The Story of Wrong Guy – Part III

August 18, 2012

If you’re just tuning in I would recommend going back and reading Part I and Part II first.

At the end of Part II I had confronted Wrong Guy, he had admitted to being in love with The Ogress but had denied anything physical.

It was just after Thanksgiving. December was… a bitch. And a roller coaster.

I forget some of the details as to what happened when exactly. But it all happened within about a three week span so I don’t think it matters too much what came first.

At some point, I moved in to the spare bedroom. I wanted to give him some space. To think.

I wanted to save my marriage.

I didn’t get married with the idea that I’d just get divorced if things got hard or didn’t go well.

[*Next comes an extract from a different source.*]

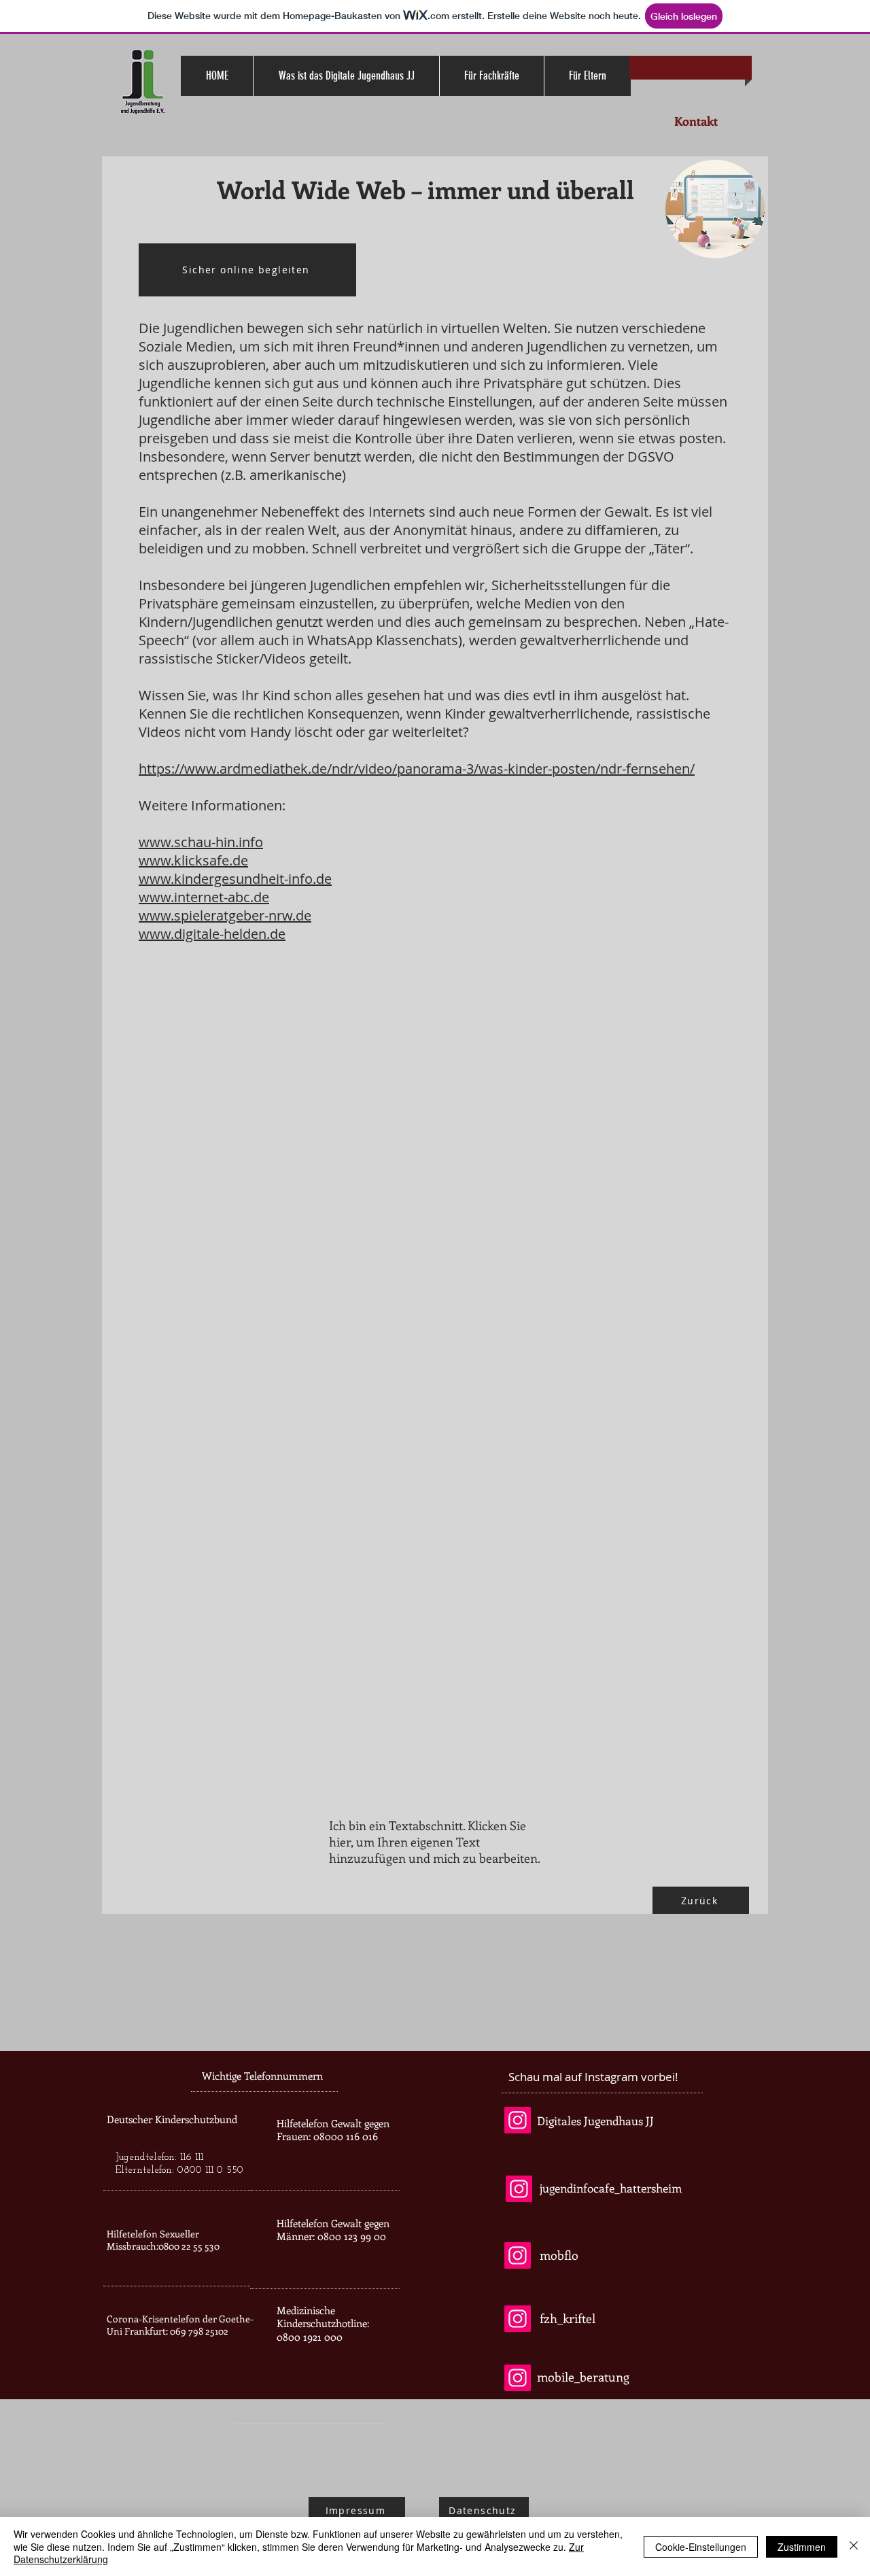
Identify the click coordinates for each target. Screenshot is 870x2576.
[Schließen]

I was in it for the long haul. Aside from being deployed, we hadn’t really dealt with too much hardship in our relationship. I meant it when I pledged “for better or worse.” I knew the worse would happen at some point and now it was upon us. I was determined to fight.

But fighting, in this case, mostly meant being patient and waiting. And talking. And writing. I couldn’t yell at him. I didn’t want to be that shrew wife that made his choice easier for him. He’d definitely leave then. I tried to walk a fine line of standing up for myself – he agreed to my condition not to contact The Ogress during this time, but giving him space to think and work through whatever was going on in his head. I encouraged counseling. I wrote him a looong letter about what he and our marriage meant to me and urged him to not just give up on it but work at it.

One night, during all this giving of space on my part, I came home from work (I had a job now) and could see that he had already been home and left again. I figured he had gone out for beers with a buddy or two. It was a Thursday. Ten o’clock came and went. Eleven o’clock came and went. I started to worry. It was a “school night” after all.

I went to bed in the spare room. I slept some but woke frequently. Around 2am I was awake and freaking out. I checked our bedroom for his clothes and suitcase to see if he had left me. Everything appeared to still be there. But I knew his romantic nature. For all I knew he had decided on a whim to go see her. I called The Ogress in the middle of the night. She didn’t know where he was. But she sounded just as worried as me and told me to have him call her. Um… WHAT THE FUCK NO I WILL NOT TELL MY HUSBAND TO CALL HIS GIRLFRIEND YOU CRAZY ASS BITCH… I said in my head. This was how I discovered that he had not held to his promise of not communicating with The Ogress. All I had asked for was space for him to think things through. Space from me and space from her. She couldn’t respect that. She told me IT WAS NONE OF MY BUSINESS. I hung up.

Sometime around 2:30-2:45am I hear a car pull up in the driveway, a door close and the car drive away. He’s drunk and can’t get his key in the door. I yell at him. He thinks I’m nuts.

Turns out, they had been unexpectedly given the next day off and several of the guys had gone out drinking and he had left his car at the bar. Had I simply called some of the other wives I would have found that out. But no one knew what was going on in our house and I didn’t want to admit that I didn’t know where my husband was.

I got a sober apology later. Things actually seemed to warm up a bit. I got a looong letter from him in response to mine and it indicated that he loved me and wanted to work through things he had just gotten a bit confused. We even had sex. Really awesome sex. I carried that letter around with me everywhere I went.

And then the chill came back. And Christmas arrived. Along with my period. The first in almost a year.

I had always wanted a pair of diamond stud earrings. He gave me dangling diamond earrings for Christmas. I was perplexed. Does this mean you love me? I’m a firm believer that diamonds should be given out of love. He said he wasn’t sure. He still needed to get his head together. He wanted to go off camping by himself to figure things out.

Huh? Um… OK.

First, I’m not accepting these earrings. You hold onto them. Give them back to me if they’re given out of love. Otherwise, I don’t want them.

Second, camping? In December? At least take my cell phone with you in case you need it. And call me and let me know you’re OK.

And so he went. Camping. By himself. I hung out with a friend and confessed what was going on to her. We had a fun New Years Eve together flashing our boobs. Wrong Guy called every day to check in. Often reporting that the Park Ranger had said this or that about the weather conditions. Mostly I was a mess waiting for him to come home and give me an answer.

He came home. And he had an answer. He had made a decision.

He told me that he never loved me. That he had always been in love with her. He told me that I lacked “passion and exuberance for life” and that that was the reason he was leaving me. He wasn’t leaving me for another woman, he was leaving me because I was… boring. Or something.

He told me that he had indeed taken my advice and seen a counselor and that the counselor had recommended that he leave me.

I couldn’t bear to be in that house one more minute. He offered to go to a hotel but I hastily packed a bag and got the hell out of there. He asked where I was going. I said, “Why do you care?” It was a genuine question. I wanted to know why he cared where I went when he had just told me he never loved me. He had no response.

I stayed with a friend for the next two months and he NEVER knew where I was. He didn’t ask me again and he didn’t ask our friends. He really didn’t care.

I guess we’re gonna have a Part IV because I can’t continue right now.